** Opening RECORDS TO PROCESS block **

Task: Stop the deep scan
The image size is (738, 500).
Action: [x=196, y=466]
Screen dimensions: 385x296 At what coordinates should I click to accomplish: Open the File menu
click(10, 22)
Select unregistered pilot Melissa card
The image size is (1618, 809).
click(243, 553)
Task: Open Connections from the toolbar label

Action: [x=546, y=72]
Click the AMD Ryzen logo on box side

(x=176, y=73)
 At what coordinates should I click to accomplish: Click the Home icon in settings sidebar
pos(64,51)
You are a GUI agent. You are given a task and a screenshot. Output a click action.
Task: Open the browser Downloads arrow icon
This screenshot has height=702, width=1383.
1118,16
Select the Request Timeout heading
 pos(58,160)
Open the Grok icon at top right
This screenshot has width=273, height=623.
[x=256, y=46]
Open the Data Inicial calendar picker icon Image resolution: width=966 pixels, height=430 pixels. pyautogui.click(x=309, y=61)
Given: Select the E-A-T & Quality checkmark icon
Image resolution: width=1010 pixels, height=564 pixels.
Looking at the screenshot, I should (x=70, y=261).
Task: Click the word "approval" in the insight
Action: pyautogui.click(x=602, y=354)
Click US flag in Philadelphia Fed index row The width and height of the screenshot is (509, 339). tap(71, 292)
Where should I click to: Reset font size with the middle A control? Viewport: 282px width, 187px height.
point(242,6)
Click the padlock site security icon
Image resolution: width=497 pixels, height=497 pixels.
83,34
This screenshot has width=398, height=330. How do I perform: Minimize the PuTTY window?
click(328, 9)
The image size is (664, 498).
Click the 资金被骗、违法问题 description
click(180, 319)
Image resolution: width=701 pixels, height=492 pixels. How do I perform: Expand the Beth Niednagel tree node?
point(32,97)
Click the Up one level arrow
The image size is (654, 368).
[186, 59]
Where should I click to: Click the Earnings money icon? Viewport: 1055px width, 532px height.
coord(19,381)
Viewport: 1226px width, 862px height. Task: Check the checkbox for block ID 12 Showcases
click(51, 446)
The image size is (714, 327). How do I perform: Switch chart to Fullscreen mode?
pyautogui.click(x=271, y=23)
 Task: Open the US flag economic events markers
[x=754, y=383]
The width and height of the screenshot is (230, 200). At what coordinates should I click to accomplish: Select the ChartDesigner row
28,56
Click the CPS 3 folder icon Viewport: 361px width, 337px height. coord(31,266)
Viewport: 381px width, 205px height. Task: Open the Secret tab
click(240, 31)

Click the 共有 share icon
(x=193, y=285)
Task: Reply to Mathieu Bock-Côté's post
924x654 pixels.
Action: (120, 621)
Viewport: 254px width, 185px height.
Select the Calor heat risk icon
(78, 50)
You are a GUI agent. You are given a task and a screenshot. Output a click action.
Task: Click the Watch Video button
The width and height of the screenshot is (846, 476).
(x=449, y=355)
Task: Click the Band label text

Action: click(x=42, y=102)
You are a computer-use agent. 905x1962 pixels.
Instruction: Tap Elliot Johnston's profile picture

** Closing RECORDS TO PROCESS block **

- [HOW TO COMPLETE THIS TASK]
Retype all of the data exactly. Leave nothing out.

- [ANSWER SECTION]
Task: Stop the deep scan
The image size is (738, 500).
Action: [x=196, y=466]
Screen dimensions: 385x296 At what coordinates should I click to accomplish: Open the File menu
click(10, 22)
Select unregistered pilot Melissa card
The image size is (1618, 809).
click(243, 553)
Task: Open Connections from the toolbar label

Action: [x=546, y=72]
Click the AMD Ryzen logo on box side

(x=176, y=73)
 At what coordinates should I click to accomplish: Click the Home icon in settings sidebar
pos(64,51)
You are a GUI agent. You are given a task and a screenshot. Output a click action.
Task: Open the browser Downloads arrow icon
This screenshot has height=702, width=1383.
1118,16
Select the Request Timeout heading
 pos(58,160)
Open the Grok icon at top right
This screenshot has width=273, height=623.
[x=256, y=46]
Open the Data Inicial calendar picker icon Image resolution: width=966 pixels, height=430 pixels. pyautogui.click(x=309, y=61)
Given: Select the E-A-T & Quality checkmark icon
Image resolution: width=1010 pixels, height=564 pixels.
Looking at the screenshot, I should (x=70, y=261).
Task: Click the word "approval" in the insight
Action: pyautogui.click(x=602, y=354)
Click US flag in Philadelphia Fed index row The width and height of the screenshot is (509, 339). tap(71, 292)
Where should I click to: Reset font size with the middle A control? Viewport: 282px width, 187px height.
point(242,6)
Click the padlock site security icon
Image resolution: width=497 pixels, height=497 pixels.
83,34
This screenshot has width=398, height=330. How do I perform: Minimize the PuTTY window?
click(328, 9)
The image size is (664, 498).
Click the 资金被骗、违法问题 description
click(180, 319)
Image resolution: width=701 pixels, height=492 pixels. How do I perform: Expand the Beth Niednagel tree node?
point(32,97)
Click the Up one level arrow
The image size is (654, 368).
[186, 59]
Where should I click to: Click the Earnings money icon? Viewport: 1055px width, 532px height.
coord(19,381)
Viewport: 1226px width, 862px height. Task: Check the checkbox for block ID 12 Showcases
click(51, 446)
The image size is (714, 327). How do I perform: Switch chart to Fullscreen mode?
pyautogui.click(x=271, y=23)
 Task: Open the US flag economic events markers
[x=754, y=383]
The width and height of the screenshot is (230, 200). At what coordinates should I click to accomplish: Select the ChartDesigner row
28,56
Click the CPS 3 folder icon Viewport: 361px width, 337px height. coord(31,266)
Viewport: 381px width, 205px height. Task: Open the Secret tab
click(240, 31)

Click the 共有 share icon
(x=193, y=285)
Task: Reply to Mathieu Bock-Côté's post
924x654 pixels.
Action: (120, 621)
Viewport: 254px width, 185px height.
Select the Calor heat risk icon
(78, 50)
You are a GUI agent. You are given a task and a screenshot. Output a click action.
Task: Click the Watch Video button
The width and height of the screenshot is (846, 476).
(x=449, y=355)
Task: Click the Band label text

Action: click(x=42, y=102)
You are a computer-use agent. 905x1962 pixels.
Instruction: Tap Elliot Johnston's profile picture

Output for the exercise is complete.